We get a p-value of 9.99e-4, suggesting that we probably should keep the term (1|a:b) in the model formula.

A third example — a less conventional model fit

Another advantage of mixed_models against comparable tools is the ease of fitting models with arbitrary covariance structures of the random effects, which are not covered by the formula interface of lme4. This can be done in a user-friendly manner by providing a block or a Proc to the LMM constructor. This unique feature of the Ruby language makes the implementation and usage of the method incredibly convenient. A danger of allowing for arbitrary covariance structures is, of course, that such a flexibility gives the user the freedom to specify degenerate and computationally unstable models.

As an example we look at an application to genetics, namely to SNP data (single-nucleotide polymorphism) with known pedigree structures (family relationships of the subjects). The family information is prior knowledge that we can model in the random effects of a linear mixed effects model.

We model the quantitative trait y (a vector of length 1200) as

y = X * beta + b + epsilon,

where X is a 1200 x 130 matrix containing the genotypes (i.e. 130 SNPs for each of the 1200 subjects); epsilon is a vector of independent random noise terms with variances equal to sigma**2; beta is a vector of unknown fixed effects coefficients measuring the contribution of each SNP to the quantitative trait y; and b is a vector of random effects.

If we denote the kinship matrix by K, then we can express the probability distribution of b as b ~ N(0, delta**2 * 2 * K), where we multiply K by 2 because the diagonal of K is constant 0.5, and where delta**2 is a unknown scaling factor.

The goal is to estimate the unknown parameters beta, sigma, and delta, and to determine which of the fixed effects coefficients are significantly different from 0 (i.e. which SNPs are possibly causing the variability in the trait y).

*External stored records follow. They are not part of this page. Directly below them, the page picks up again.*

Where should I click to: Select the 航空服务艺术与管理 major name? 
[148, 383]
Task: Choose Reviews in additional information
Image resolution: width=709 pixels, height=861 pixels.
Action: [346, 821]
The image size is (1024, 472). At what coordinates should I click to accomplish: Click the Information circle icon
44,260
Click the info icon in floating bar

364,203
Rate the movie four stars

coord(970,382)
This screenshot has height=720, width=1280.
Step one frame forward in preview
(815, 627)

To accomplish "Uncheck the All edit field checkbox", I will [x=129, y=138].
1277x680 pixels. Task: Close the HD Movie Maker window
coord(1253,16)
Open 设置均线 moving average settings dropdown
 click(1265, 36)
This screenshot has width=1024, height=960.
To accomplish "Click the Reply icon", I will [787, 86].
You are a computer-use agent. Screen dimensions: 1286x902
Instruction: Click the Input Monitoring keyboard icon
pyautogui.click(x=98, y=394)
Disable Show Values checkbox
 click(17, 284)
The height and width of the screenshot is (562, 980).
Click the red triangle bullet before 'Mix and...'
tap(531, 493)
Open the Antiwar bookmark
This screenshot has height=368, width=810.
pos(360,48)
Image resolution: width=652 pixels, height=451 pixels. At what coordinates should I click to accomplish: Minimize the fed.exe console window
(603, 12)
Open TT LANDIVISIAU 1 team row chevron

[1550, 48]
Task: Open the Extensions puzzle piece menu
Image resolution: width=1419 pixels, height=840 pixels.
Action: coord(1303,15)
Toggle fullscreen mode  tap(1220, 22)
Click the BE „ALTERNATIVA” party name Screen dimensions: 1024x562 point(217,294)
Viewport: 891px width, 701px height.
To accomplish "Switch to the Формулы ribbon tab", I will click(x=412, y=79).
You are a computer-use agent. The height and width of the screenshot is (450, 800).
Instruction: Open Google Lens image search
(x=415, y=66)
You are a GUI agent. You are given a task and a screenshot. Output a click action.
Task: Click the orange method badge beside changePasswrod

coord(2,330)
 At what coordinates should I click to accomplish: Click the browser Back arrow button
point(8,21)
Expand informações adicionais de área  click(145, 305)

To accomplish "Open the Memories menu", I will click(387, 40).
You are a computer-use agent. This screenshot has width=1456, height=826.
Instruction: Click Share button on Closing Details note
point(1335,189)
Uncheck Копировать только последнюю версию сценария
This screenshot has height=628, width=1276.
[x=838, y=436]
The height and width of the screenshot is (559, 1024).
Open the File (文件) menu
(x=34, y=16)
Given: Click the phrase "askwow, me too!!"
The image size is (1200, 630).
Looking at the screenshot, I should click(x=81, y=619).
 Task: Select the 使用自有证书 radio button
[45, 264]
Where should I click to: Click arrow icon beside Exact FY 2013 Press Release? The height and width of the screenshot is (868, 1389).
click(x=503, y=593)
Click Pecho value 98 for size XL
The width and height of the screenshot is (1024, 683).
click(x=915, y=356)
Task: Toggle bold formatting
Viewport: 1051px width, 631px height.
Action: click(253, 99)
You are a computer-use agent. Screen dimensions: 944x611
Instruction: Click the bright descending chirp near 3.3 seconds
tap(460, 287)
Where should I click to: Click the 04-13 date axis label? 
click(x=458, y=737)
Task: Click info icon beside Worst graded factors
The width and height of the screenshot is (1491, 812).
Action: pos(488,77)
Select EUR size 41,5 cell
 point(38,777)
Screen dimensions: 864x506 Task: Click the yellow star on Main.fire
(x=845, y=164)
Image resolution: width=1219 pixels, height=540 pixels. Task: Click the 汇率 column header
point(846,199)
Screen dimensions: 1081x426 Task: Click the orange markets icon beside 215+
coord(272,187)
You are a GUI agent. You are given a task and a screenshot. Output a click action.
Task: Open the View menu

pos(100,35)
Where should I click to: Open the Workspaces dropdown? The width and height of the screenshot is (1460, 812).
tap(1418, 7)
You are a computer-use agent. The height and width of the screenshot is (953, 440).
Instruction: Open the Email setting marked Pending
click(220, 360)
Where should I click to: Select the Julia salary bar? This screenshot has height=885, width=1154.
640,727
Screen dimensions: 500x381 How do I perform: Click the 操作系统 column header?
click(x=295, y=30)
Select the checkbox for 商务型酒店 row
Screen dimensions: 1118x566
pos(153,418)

In order to specify the covariance structure of the random effects, we need to pass a block or Proc that produces the upper triangular Cholesky factor of the covariance matrix of the random effects from an input Array. In this example, that would be the multiplication of the prior known Cholesky factor of the kinship matrix with a scaling factor.

Having all the model matrices and vectors, we compute the Cholesky factor of the kinship matrix and fit the model with

# upper triangulat Cholesky factor
kinship_mat_cholesky_factor = kinship_mat.factorize_cholesky[0] 

# Fit the model
model_fit = LMM.new(x: x, y: y, zt: z,
                    x_col_names: x_names, 
                    start_point: [2.0], 
                    lower_bound: [0.0]) { |th| kinship_mat_cholesky_factor * th[0] }

Then we can use the available hypotheses test and confidence interval methods to determine which SNPs are significant predictors of the quantitative trait. Out of the 130 SNPs in the model, we find 24 to be significant as linear predictors.

See this blog post for a full analysis of this data with mixed_models.

Room for improvement and future work

Writing the formula language interpretation code used by LMM#from_formula from scratch was not easy. Much of the code can be reorganized to be easier to read and to use in other projects. Possibly, the formula interface should be separated out, similar to how it is done with the Python package patsy. Also, some shortcut symbols (namely *, /, and ||) in the model specification formula language are currently not implemented.
I plan to add linear mixed models for high-dimensional data (i.e. more predictors than observations) to mixed_models, because that work would be in line with my current PhD research.
I plan to add generalized linear mixed models capabilities to mixed_models, which can be used to fit mixed models to discrete data (such as binary or count data).

Acknowledgement

I want to thank Google and the Ruby Science Foundation for giving me this excellent opportunity! I especially want to thank Pjotr Prins who was my mentor for the project for much helpful advice and suggestions as well as his prompt responses to any of my concerns. I also want to thank my fellow GSoC participants Will, Ivan, and Sameer for their help with certain aspects of my project.